The 1400s reason codes are straightforward – you specified some option that is just plain incompatible with vectorization.

 

Reason Code

Explanation

1500

Possible aliasing on multi-dimensional arrays

1501

Possible aliasing on arrays-of-structs

1502

Possible aliasing and array index is other than n + K

1503

Possible aliasing and array index has multiple offsets

1504

Possible aliasing – would require too many runtime checks

1505

Possible aliasing – but runtime checks are too complex

The 1500s reason codes are all about aliasing – where a location in memory can be accessed by two different names.

Finally, note that the reason codes listed above apply to this first release of the auto-vectorizer.  Subsequent releases will likely stop emitting many of these warnings, as we make the compiler ‘smarter’ at recognizing more and more loop patterns.

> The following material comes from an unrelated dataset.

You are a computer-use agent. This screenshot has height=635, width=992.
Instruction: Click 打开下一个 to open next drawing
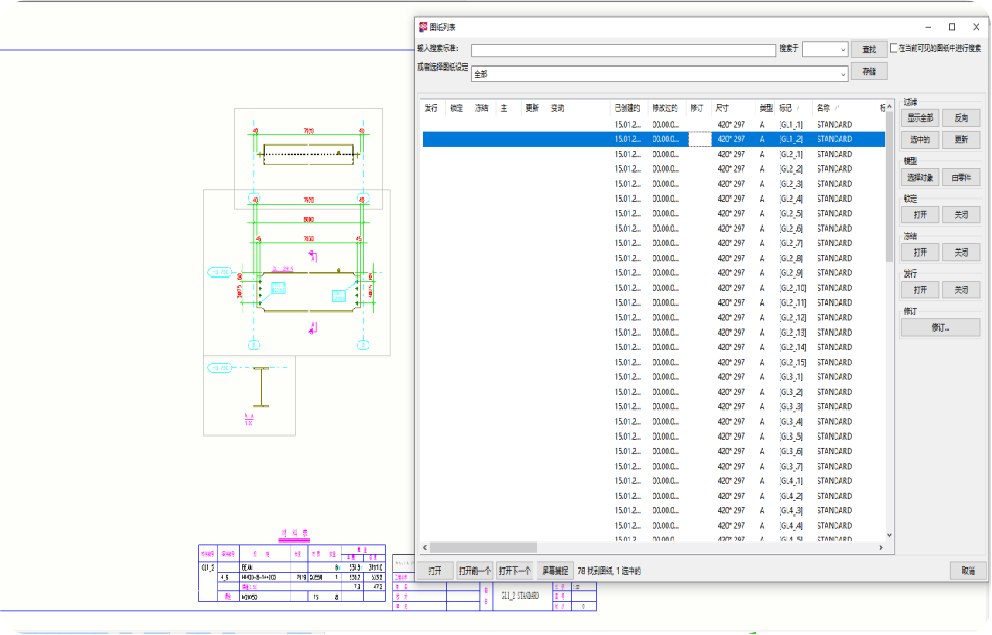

The topic of aliasing cropped up earlier.  The time seems ripe to explain this term – what it means; why it’s a nuisance; how the auto-vectorizer deals with it. Although the alias analysis performed by a compiler is complex, we can explain the nub of the problem, via examples, in just a few paragraphs.  Let’s aim to do that in the next post.

Comments (23)

  1. Jim Hogg says:

    Just fixed a typo – /arch:ATOM should in fact be /favor:ATOM.  (Thanks to Juan for spotting this)

  2. David says:

    Is there a pragma or similar to have the compiler emit a warning or error if a specific loop wasn't possible to vectorize? This could be very useful if you have some very performance critical code and want to be sure that it vectorizes as part of the build process. I see a #pragma loop(no_vector) mentioned, but it looks like it isn't yet documented.

  3. Jim Hogg says:

    @David:

    No, we don't have a way to "monitor" a given loop (although it has been requested; and we have considered it).  Best alternative is to specify the /Qvec-report and scan the build logs to check for any regression.

    Documentation for auto-vectorization is still in progress.  This blog gives the most up-to-date info, although we are still tweaking final details (like the exact format of the auto-vectorization warning messages).

  4. David says:

    Is there a pragma and flag to be able to force vectorization to happen, similar to #pragma vector in Intel compiler? Will you publish a table comparing vector #pragmas/flag alternatives to the Intel Compiler?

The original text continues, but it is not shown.